A adoção dos critérios ESG é um dos maiores desafios no presente para as empresas. O secretário de Estado da Economia referiu, recentemente, que existe «muita teoria», mas persiste «a dificuldade em implementar as medidas no terreno.» Concorda com o alerta do governante?
Numa primeira fase a ênfase foi muito no reporte. E para ser preciso, o tecido económico ainda está a absorver a questão do reporte, nomeadamente ao nível da exigência. As empresas estão focadas nos processos internos e na forma como organizam a governance, tendo em vista reportar um bom relatório de sustentabilidade. Mas é preciso realçar o seguinte: a preocupação com a sustentabilidade não é um assunto assim tão novo como se faz querer passar. Só que neste momento, todas as empresas, para além das cotadas, encontram-se focadas nos pilares da criação de valor a longo prazo e na demonstração de resiliência. Acontece que incorporar estes pilares nas suas práticas é algo que leva tempo.
Os gestores e os empresários estão conscientes do que significa este novo paradigma para o seu modelo de negócio?

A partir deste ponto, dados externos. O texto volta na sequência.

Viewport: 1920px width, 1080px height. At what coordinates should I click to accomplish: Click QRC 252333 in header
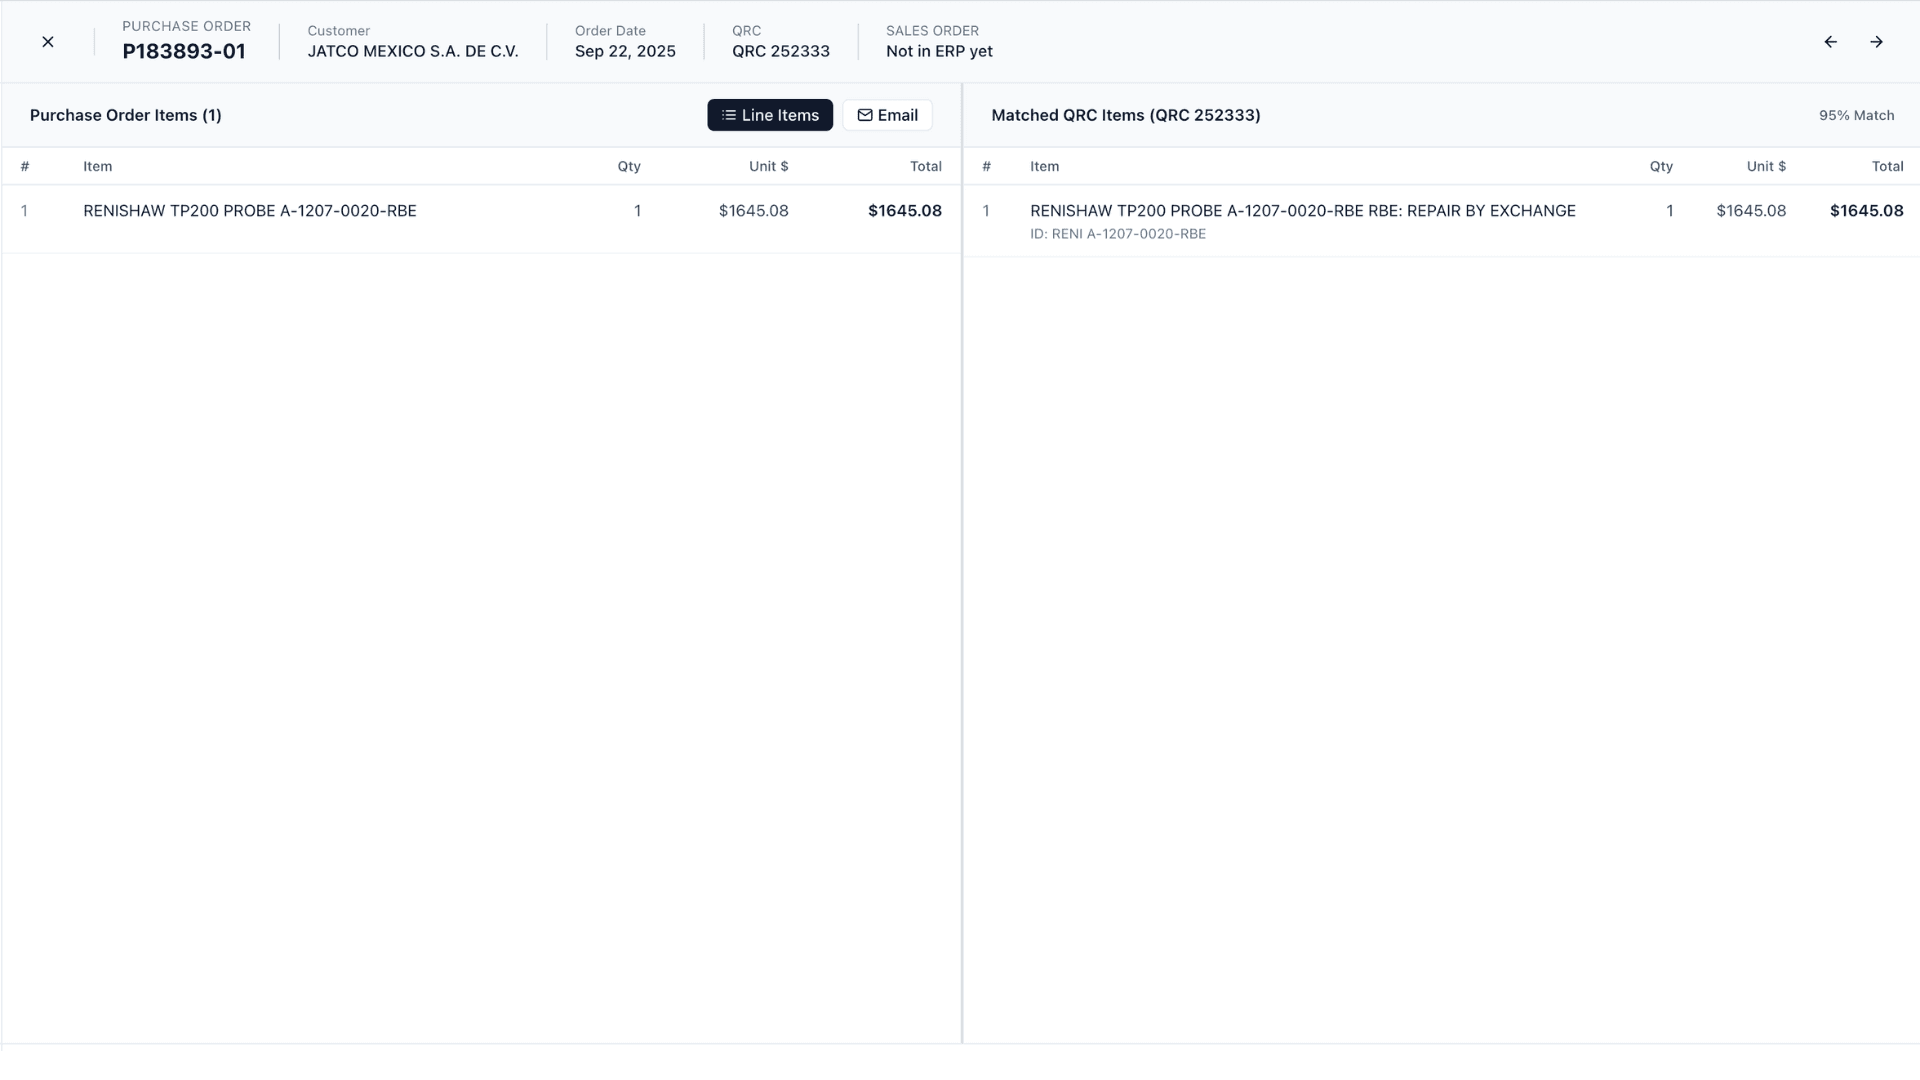780,51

Insisto: não é um novo paradigma, é uma evolução do que já existia. E o nosso tecido económico carece de evolução: para competir nas cada vez mais exigentes cadeias de valor no mundo global precisa de ter escala e dimensão, profissionalizar-se, com os critérios cada vez mais exigentes dos clientes. As empresas ou adquirem escala ou não conseguirão absorver os custos destas novas obrigações decorrentes da sustentabilidade. E ao mesmo tempo precisam de assumir riscos com que não se preocupavam. É a oportunidade para a emergência de uma nova cultura empresarial e que tem associada as dores normais de crescimento do tecido económico português.
Ou seja, algumas (ou mesmo muitas) empresas podem ficar pelo caminho?
Sim, como em qualquer ocasião em que existe uma aceleração da transformação do tecido económico. Certamente haverá as que ficarão pelo caminho e outras terão sucesso. É a célebre teoria da destruição criativa de Schumpeter.